Lost with masterful storyteller
Every writer of fiction or nonfiction has a lot of choices to make, but one of the biggest is what order to reveal their information in.
It’s easy to forget that writers, particularly nonfiction writers, know the whole story before they write page one and there is, I can tell you from experience, a great urge to hook the reader right away with your best, most compelling and, if the subject matter warrants it, most poignant stuff. Or failing that, at least the bits you worked hardest to get.
But Harley Rustad did not do this. Rustad made a bet that his readers would stick around if he left out the one thing that would make me, at least, feel for the man who disappeared in India in 2016 until almost two-thirds of the way through the book. He also bet he could start slow with a basically unsympathetic main character and carefully build sympathy alongside the ultimately tragic arc of his life.

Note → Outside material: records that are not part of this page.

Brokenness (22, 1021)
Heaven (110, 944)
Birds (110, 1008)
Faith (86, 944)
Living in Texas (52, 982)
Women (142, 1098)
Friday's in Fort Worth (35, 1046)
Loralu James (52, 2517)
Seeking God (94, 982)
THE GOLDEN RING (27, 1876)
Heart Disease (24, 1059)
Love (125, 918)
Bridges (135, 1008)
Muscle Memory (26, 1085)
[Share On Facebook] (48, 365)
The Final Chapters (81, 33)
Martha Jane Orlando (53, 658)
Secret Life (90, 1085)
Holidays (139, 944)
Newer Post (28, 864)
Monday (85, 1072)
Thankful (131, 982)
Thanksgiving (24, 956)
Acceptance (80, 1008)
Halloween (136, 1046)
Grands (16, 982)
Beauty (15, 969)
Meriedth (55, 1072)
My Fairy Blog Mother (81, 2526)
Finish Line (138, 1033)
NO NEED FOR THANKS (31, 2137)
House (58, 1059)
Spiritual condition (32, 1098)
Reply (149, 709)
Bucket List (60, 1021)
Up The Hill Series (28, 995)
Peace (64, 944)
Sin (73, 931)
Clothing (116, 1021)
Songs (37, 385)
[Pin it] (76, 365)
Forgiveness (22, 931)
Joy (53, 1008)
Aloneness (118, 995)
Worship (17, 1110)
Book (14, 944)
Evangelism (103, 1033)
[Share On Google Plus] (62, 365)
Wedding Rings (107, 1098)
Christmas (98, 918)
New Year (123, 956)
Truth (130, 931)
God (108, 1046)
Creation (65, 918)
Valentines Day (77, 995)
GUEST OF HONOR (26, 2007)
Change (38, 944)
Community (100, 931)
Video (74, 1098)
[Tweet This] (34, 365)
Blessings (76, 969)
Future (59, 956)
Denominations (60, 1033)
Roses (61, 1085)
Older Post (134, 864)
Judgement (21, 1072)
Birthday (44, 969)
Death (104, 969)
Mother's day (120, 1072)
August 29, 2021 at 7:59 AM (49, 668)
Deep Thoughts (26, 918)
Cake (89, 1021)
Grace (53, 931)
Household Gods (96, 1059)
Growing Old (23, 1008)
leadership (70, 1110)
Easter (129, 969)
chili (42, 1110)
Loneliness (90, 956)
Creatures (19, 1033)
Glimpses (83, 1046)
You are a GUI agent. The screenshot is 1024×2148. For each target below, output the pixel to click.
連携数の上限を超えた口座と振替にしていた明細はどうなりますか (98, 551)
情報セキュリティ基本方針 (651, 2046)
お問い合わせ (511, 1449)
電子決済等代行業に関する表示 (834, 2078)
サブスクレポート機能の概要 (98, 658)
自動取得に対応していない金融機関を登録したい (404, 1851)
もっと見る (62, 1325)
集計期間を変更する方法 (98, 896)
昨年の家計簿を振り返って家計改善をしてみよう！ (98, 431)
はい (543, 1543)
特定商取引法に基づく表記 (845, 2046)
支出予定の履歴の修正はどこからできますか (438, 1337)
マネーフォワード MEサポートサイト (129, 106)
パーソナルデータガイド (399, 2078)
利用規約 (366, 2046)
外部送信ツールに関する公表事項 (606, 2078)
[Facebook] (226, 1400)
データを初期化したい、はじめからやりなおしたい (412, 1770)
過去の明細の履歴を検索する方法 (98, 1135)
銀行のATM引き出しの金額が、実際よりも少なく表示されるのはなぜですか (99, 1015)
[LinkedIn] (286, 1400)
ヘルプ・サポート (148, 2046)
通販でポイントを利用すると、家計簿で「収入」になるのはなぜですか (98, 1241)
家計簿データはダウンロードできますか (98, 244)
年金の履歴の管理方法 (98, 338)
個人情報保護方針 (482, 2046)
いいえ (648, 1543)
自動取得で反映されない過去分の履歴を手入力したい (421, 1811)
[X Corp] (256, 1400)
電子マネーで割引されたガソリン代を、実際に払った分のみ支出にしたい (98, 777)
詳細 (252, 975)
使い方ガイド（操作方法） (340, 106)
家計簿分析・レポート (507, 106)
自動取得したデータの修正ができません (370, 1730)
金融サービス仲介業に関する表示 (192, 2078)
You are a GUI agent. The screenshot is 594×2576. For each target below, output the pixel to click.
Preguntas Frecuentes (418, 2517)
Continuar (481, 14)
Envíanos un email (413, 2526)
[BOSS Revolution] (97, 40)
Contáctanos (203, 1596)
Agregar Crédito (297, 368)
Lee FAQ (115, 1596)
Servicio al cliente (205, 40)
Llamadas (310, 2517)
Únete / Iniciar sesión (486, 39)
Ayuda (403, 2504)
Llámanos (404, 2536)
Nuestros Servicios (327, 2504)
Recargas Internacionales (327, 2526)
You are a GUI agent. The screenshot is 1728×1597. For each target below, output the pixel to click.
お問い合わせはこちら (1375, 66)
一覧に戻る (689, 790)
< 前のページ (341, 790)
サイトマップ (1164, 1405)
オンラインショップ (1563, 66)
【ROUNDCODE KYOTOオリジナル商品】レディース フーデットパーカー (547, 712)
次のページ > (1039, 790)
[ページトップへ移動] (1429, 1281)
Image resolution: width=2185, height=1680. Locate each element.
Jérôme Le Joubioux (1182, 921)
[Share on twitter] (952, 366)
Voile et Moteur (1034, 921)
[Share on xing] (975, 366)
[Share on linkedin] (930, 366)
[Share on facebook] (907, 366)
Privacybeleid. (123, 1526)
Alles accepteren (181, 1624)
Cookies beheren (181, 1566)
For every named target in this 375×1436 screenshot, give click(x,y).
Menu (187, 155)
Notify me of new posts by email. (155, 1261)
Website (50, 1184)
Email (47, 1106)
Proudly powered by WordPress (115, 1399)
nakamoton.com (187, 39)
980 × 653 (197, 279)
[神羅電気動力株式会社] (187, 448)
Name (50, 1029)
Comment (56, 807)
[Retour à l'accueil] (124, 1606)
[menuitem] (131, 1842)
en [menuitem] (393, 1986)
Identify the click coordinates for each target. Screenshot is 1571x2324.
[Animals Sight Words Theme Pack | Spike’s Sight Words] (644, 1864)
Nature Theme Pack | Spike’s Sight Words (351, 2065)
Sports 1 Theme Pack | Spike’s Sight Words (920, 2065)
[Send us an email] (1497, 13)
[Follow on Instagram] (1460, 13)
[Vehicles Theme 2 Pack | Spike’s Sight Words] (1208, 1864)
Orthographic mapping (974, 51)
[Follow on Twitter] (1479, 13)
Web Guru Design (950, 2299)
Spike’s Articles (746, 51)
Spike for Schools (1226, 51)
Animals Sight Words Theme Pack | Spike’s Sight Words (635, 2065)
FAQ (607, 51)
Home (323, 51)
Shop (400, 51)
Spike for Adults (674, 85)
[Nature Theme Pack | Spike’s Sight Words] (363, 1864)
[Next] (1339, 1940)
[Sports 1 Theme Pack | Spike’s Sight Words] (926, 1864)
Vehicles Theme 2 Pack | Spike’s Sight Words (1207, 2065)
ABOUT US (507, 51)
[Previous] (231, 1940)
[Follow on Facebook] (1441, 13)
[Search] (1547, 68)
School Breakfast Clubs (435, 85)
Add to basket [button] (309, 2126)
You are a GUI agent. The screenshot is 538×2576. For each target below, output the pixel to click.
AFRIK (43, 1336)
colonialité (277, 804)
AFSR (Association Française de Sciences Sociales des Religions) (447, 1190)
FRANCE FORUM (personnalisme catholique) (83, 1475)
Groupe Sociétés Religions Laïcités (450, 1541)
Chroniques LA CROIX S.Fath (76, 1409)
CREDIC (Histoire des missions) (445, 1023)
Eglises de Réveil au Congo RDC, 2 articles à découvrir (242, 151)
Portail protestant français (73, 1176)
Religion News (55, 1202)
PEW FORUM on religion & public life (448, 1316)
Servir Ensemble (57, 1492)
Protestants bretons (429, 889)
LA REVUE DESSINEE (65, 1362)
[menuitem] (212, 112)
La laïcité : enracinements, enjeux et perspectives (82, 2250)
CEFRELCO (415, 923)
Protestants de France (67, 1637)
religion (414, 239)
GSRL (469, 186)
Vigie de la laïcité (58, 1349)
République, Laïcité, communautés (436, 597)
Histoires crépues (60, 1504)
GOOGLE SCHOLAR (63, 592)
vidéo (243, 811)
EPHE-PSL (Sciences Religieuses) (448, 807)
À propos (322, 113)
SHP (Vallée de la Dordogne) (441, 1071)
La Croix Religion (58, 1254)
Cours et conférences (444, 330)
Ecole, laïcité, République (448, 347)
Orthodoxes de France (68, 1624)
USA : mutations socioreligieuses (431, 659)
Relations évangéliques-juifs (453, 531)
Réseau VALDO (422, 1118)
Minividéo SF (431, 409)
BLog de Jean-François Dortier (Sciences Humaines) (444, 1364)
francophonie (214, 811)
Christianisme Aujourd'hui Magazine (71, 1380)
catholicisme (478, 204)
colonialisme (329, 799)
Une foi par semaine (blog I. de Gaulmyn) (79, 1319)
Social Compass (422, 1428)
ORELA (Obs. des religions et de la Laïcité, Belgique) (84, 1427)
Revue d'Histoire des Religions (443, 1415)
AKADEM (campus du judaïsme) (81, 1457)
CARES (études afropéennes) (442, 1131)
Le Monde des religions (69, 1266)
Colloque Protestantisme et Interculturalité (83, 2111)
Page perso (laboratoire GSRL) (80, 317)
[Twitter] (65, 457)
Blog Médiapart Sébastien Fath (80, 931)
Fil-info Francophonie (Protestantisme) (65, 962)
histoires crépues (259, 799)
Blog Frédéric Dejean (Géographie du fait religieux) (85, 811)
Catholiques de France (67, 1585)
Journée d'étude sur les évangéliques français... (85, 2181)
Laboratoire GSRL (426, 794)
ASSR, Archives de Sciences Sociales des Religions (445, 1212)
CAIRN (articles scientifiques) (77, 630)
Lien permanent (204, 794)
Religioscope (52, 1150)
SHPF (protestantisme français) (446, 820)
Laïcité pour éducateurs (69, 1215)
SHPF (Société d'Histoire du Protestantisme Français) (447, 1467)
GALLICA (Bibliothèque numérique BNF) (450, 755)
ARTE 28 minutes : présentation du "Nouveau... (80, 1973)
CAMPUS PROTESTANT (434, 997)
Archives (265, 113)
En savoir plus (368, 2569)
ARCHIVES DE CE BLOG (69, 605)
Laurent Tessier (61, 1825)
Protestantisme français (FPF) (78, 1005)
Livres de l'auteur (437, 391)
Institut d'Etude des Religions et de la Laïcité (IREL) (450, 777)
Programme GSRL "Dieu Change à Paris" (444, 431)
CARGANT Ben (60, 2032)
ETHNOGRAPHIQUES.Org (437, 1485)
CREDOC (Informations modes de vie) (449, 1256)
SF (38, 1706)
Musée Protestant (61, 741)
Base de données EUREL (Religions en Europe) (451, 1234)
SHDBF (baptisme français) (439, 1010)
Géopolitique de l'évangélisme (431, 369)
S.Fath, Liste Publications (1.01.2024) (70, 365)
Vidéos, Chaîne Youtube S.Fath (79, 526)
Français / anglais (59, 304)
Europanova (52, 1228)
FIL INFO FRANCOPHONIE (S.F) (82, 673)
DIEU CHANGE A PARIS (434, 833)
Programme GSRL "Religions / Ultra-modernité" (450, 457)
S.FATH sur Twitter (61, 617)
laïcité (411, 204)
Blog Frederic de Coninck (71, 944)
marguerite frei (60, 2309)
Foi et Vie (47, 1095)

Those are dangerous bets to make, but it turns out it was absolutely the right call. Because Rustad proves himself here to be a masterful storyteller, unfolding character, plot, suspense, pathos, bathos and half a dozen other Greek nouns so meticulously that you’re not going to want to put this book down.
“Lost in the Valley of Death” is the story of Justin Alexander Shetler, who was born in 1981. It made him the perfect age to grow up to be the sort of annoying social media character who leaves his profitable life in the big city behind to find himself — and as many followers as he can pick up along the way — to travel. It’s the type of nomadic life that only extreme and inevitably unacknowledged privilege can allow.
Shetler always wanted to be someplace and someone he wasn’t. Seeing “The Last of the Mohicans” at an impressionable age led to the very white Shetler wanting to see the world through Indigenous eyes. When that didn’t work, he began trekking around the world, taking pride in the extremity of his efforts and self-deprivations, at one point praising the absence of Wi-Fi in one of his remote locations … in an Instagram post to his more than 10,000 followers.
Shetler’s search for meaning mixed with a need for attention and affection led him to ever more extreme adventures, culminating in the Himalayas, from which he never returned.
Once you put the book down and catch your breath, you’ll be left with questions Rustad wisely does not ask outright. Like what is it about First World life that leads so many to seek meaning in the developing world? And what is it about white people that makes us so frickin’ unhinged?
Partial answers are implied in the book, just as partial resolutions to the mystery of Shetler’s disappearance are. But like any good book, and this is a very good book, it provides no real answers, no closure, no meaning. It’s just life, as seen through the lens of one of its sadder stories.